スコップは用具室にあるかな、と考えていたせいで、急に訪れた圧迫感に反応が遅れる。
状況がよく分からない。視界に広がるのは見慣れたこの学園の制服。圧迫感を感じるのは背中に回された――多分人間の腕のせい。状況を整理して、抱きしめられているのだと推測した。
けれど、誰に?
「メイア」
聞きなれた声だった。すぐ傍から聞こえる、私が世界で一番好きな人の声。
「ぶ、るーの?」
「俺も貴女を愛しています!」
一瞬、何を言われたのか理解できなかった。数拍遅れて嘘だ、と思った。そんな夢みたいなことがあるわけないと。でも、強く抱きしめられている力と、恐怖で震えるブルーノの振動が伝わってきて、これが現実なのだと理解せざるおえなかった。
「……本当?」
「本当です! ずっとずっと貴女が好きでした。俺なんかを知りたいと言ってくれて、俺を労わってくれて、俺を否定しない。俺をありのまま肯定して、尊重してくれる。人間らしい優しさを持つメイアが大好きです」
凄く嬉しい愛の言葉を言われているのは分かるが、どんどん腕の力が強くなっていくせいで酸素が頭に回らない。締め上げられて息がしにくい。ブルーノの言葉は耳に入るが、何を言っているのか理解するまで脳が働いてくれない。苦しくなってきたので、パンパンと体を叩いて命の危機を訴える。

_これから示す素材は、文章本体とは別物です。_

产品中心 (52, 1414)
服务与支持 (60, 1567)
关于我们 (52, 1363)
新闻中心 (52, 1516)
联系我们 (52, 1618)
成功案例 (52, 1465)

「だからお願いです。別れないでください。というか別れる必要なんてないですよね。俺たち両思いなんですから。なんで別れる必要があるんですか。捨てないでください。捨てられたら俺は何のために努力してきたのか。メイアと学園を卒業してすぐに結婚するために根回しもしてたのに。ご両親の許可も貰ったんですよ。メイアを任せてもらうのに足る人間だと認めてもらったんです。なのに別れられたら、どうすれば……ってメイア!?」
ようやく私の異常に気づいてくれたみたいだが、既に私は限界だった。
遠のく意識の中。私の目に映るのは必死な顔で私に呼びかけるブルーノ。そして「ななななんで! 私が当て馬になってんのよ!!」と叫ぶ女の声だった。